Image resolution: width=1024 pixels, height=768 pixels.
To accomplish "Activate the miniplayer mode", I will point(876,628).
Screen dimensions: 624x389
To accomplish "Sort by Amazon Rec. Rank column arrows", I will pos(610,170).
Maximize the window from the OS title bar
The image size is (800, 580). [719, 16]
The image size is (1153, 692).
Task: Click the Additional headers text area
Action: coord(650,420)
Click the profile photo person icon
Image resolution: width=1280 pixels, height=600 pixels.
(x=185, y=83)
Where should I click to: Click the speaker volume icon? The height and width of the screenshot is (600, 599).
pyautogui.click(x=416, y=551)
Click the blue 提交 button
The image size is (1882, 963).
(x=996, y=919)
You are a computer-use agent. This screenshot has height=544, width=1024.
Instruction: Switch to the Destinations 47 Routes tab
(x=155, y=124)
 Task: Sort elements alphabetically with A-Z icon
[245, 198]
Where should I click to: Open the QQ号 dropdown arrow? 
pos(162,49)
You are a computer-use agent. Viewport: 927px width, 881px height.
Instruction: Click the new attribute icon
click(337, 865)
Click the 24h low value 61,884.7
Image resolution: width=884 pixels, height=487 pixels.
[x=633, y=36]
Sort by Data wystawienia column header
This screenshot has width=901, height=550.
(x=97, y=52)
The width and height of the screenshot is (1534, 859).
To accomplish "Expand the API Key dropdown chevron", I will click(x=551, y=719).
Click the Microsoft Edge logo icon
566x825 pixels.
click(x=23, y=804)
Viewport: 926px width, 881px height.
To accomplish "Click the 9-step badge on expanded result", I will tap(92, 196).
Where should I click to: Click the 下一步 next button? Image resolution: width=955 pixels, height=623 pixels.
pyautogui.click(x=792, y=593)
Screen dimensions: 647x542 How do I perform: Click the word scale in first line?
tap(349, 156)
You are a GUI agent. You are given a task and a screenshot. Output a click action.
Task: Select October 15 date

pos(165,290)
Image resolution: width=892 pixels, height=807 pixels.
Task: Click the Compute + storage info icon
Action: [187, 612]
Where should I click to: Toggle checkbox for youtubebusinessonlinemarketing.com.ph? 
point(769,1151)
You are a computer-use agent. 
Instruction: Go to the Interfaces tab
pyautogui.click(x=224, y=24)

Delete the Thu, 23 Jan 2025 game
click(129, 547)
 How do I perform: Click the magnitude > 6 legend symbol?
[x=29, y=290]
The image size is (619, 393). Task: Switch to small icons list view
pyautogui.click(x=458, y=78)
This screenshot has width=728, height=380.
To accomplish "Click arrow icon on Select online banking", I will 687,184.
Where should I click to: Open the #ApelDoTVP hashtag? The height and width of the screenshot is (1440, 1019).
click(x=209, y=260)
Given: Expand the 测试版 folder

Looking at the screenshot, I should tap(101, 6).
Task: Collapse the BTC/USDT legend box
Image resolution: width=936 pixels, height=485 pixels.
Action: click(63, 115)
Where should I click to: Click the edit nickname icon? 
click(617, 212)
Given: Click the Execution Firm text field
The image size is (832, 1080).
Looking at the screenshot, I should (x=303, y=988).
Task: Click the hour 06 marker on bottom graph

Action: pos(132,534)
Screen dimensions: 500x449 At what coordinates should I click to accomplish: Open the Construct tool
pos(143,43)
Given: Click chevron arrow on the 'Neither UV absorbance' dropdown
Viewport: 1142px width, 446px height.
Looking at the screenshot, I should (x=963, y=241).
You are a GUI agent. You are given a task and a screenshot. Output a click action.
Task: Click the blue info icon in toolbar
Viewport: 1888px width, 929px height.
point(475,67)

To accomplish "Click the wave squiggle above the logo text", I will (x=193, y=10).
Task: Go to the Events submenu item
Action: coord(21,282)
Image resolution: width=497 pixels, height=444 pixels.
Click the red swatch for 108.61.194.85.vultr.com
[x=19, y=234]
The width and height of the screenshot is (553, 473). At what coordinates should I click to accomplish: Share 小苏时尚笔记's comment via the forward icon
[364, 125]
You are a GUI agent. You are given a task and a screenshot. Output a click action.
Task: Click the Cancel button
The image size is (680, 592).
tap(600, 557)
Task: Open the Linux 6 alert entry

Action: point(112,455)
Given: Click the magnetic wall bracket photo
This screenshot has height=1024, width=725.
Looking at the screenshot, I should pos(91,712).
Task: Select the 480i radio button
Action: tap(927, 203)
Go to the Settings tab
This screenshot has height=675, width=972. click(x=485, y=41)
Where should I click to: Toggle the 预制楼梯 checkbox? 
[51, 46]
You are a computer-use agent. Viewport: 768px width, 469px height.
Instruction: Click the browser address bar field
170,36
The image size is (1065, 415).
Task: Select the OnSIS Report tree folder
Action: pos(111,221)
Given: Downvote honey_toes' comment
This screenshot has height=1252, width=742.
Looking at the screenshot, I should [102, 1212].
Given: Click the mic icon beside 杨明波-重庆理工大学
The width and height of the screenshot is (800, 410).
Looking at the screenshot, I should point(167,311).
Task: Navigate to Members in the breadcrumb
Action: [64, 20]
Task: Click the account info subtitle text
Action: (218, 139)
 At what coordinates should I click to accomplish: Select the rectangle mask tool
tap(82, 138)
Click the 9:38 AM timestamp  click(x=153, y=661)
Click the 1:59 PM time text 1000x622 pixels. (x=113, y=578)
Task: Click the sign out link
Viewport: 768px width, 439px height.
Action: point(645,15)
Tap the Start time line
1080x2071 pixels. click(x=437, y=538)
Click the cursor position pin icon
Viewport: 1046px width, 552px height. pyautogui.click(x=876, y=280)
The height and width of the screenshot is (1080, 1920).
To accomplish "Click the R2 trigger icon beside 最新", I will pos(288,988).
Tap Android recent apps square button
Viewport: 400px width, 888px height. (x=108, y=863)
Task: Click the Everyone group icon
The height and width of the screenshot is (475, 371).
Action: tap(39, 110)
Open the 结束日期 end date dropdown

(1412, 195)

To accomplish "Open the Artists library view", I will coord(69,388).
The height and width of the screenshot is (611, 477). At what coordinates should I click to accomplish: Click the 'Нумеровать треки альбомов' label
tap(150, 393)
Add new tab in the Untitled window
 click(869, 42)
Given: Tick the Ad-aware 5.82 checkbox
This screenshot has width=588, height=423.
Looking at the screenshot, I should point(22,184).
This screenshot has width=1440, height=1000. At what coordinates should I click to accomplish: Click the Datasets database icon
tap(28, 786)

######

Each entry above is to be transcribed without alteration.

EXPECTED ANSWER -
Image resolution: width=1024 pixels, height=768 pixels.
To accomplish "Activate the miniplayer mode", I will point(876,628).
Screen dimensions: 624x389
To accomplish "Sort by Amazon Rec. Rank column arrows", I will pos(610,170).
Maximize the window from the OS title bar
The image size is (800, 580). [719, 16]
The image size is (1153, 692).
Task: Click the Additional headers text area
Action: coord(650,420)
Click the profile photo person icon
Image resolution: width=1280 pixels, height=600 pixels.
(x=185, y=83)
Where should I click to: Click the speaker volume icon? The height and width of the screenshot is (600, 599).
pyautogui.click(x=416, y=551)
Click the blue 提交 button
The image size is (1882, 963).
(x=996, y=919)
You are a computer-use agent. This screenshot has height=544, width=1024.
Instruction: Switch to the Destinations 47 Routes tab
(x=155, y=124)
 Task: Sort elements alphabetically with A-Z icon
[245, 198]
Where should I click to: Open the QQ号 dropdown arrow? 
pos(162,49)
You are a computer-use agent. Viewport: 927px width, 881px height.
Instruction: Click the new attribute icon
click(337, 865)
Click the 24h low value 61,884.7
Image resolution: width=884 pixels, height=487 pixels.
[x=633, y=36]
Sort by Data wystawienia column header
This screenshot has width=901, height=550.
(x=97, y=52)
The width and height of the screenshot is (1534, 859).
To accomplish "Expand the API Key dropdown chevron", I will click(x=551, y=719).
Click the Microsoft Edge logo icon
566x825 pixels.
click(x=23, y=804)
Viewport: 926px width, 881px height.
To accomplish "Click the 9-step badge on expanded result", I will tap(92, 196).
Where should I click to: Click the 下一步 next button? Image resolution: width=955 pixels, height=623 pixels.
pyautogui.click(x=792, y=593)
Screen dimensions: 647x542 How do I perform: Click the word scale in first line?
tap(349, 156)
You are a GUI agent. You are given a task and a screenshot. Output a click action.
Task: Select October 15 date

pos(165,290)
Image resolution: width=892 pixels, height=807 pixels.
Task: Click the Compute + storage info icon
Action: [187, 612]
Where should I click to: Toggle checkbox for youtubebusinessonlinemarketing.com.ph? 
point(769,1151)
You are a computer-use agent. 
Instruction: Go to the Interfaces tab
pyautogui.click(x=224, y=24)

Delete the Thu, 23 Jan 2025 game
click(129, 547)
 How do I perform: Click the magnitude > 6 legend symbol?
[x=29, y=290]
The image size is (619, 393). Task: Switch to small icons list view
pyautogui.click(x=458, y=78)
This screenshot has width=728, height=380.
To accomplish "Click arrow icon on Select online banking", I will 687,184.
Where should I click to: Open the #ApelDoTVP hashtag? The height and width of the screenshot is (1440, 1019).
click(x=209, y=260)
Given: Expand the 测试版 folder

Looking at the screenshot, I should tap(101, 6).
Task: Collapse the BTC/USDT legend box
Image resolution: width=936 pixels, height=485 pixels.
Action: click(63, 115)
Where should I click to: Click the edit nickname icon? 
click(617, 212)
Given: Click the Execution Firm text field
The image size is (832, 1080).
Looking at the screenshot, I should (x=303, y=988).
Task: Click the hour 06 marker on bottom graph

Action: pos(132,534)
Screen dimensions: 500x449 At what coordinates should I click to accomplish: Open the Construct tool
pos(143,43)
Given: Click chevron arrow on the 'Neither UV absorbance' dropdown
Viewport: 1142px width, 446px height.
Looking at the screenshot, I should (x=963, y=241).
You are a GUI agent. You are given a task and a screenshot. Output a click action.
Task: Click the blue info icon in toolbar
Viewport: 1888px width, 929px height.
point(475,67)

To accomplish "Click the wave squiggle above the logo text", I will (x=193, y=10).
Task: Go to the Events submenu item
Action: coord(21,282)
Image resolution: width=497 pixels, height=444 pixels.
Click the red swatch for 108.61.194.85.vultr.com
[x=19, y=234]
The width and height of the screenshot is (553, 473). At what coordinates should I click to accomplish: Share 小苏时尚笔记's comment via the forward icon
[364, 125]
You are a GUI agent. You are given a task and a screenshot. Output a click action.
Task: Click the Cancel button
The image size is (680, 592).
tap(600, 557)
Task: Open the Linux 6 alert entry

Action: point(112,455)
Given: Click the magnetic wall bracket photo
This screenshot has height=1024, width=725.
Looking at the screenshot, I should pos(91,712).
Task: Select the 480i radio button
Action: tap(927, 203)
Go to the Settings tab
This screenshot has height=675, width=972. click(x=485, y=41)
Where should I click to: Toggle the 预制楼梯 checkbox? 
[51, 46]
You are a computer-use agent. Viewport: 768px width, 469px height.
Instruction: Click the browser address bar field
170,36
The image size is (1065, 415).
Task: Select the OnSIS Report tree folder
Action: pos(111,221)
Given: Downvote honey_toes' comment
This screenshot has height=1252, width=742.
Looking at the screenshot, I should [102, 1212].
Given: Click the mic icon beside 杨明波-重庆理工大学
The width and height of the screenshot is (800, 410).
Looking at the screenshot, I should point(167,311).
Task: Navigate to Members in the breadcrumb
Action: [64, 20]
Task: Click the account info subtitle text
Action: (218, 139)
 At what coordinates should I click to accomplish: Select the rectangle mask tool
tap(82, 138)
Click the 9:38 AM timestamp  click(x=153, y=661)
Click the 1:59 PM time text 1000x622 pixels. (x=113, y=578)
Task: Click the sign out link
Viewport: 768px width, 439px height.
Action: point(645,15)
Tap the Start time line
1080x2071 pixels. click(x=437, y=538)
Click the cursor position pin icon
Viewport: 1046px width, 552px height. pyautogui.click(x=876, y=280)
The height and width of the screenshot is (1080, 1920).
To accomplish "Click the R2 trigger icon beside 最新", I will pos(288,988).
Tap Android recent apps square button
Viewport: 400px width, 888px height. (x=108, y=863)
Task: Click the Everyone group icon
The height and width of the screenshot is (475, 371).
Action: tap(39, 110)
Open the 结束日期 end date dropdown

(1412, 195)

To accomplish "Open the Artists library view", I will coord(69,388).
The height and width of the screenshot is (611, 477). At what coordinates should I click to accomplish: Click the 'Нумеровать треки альбомов' label
tap(150, 393)
Add new tab in the Untitled window
 click(869, 42)
Given: Tick the Ad-aware 5.82 checkbox
This screenshot has width=588, height=423.
Looking at the screenshot, I should point(22,184).
This screenshot has width=1440, height=1000. At what coordinates should I click to accomplish: Click the Datasets database icon
tap(28, 786)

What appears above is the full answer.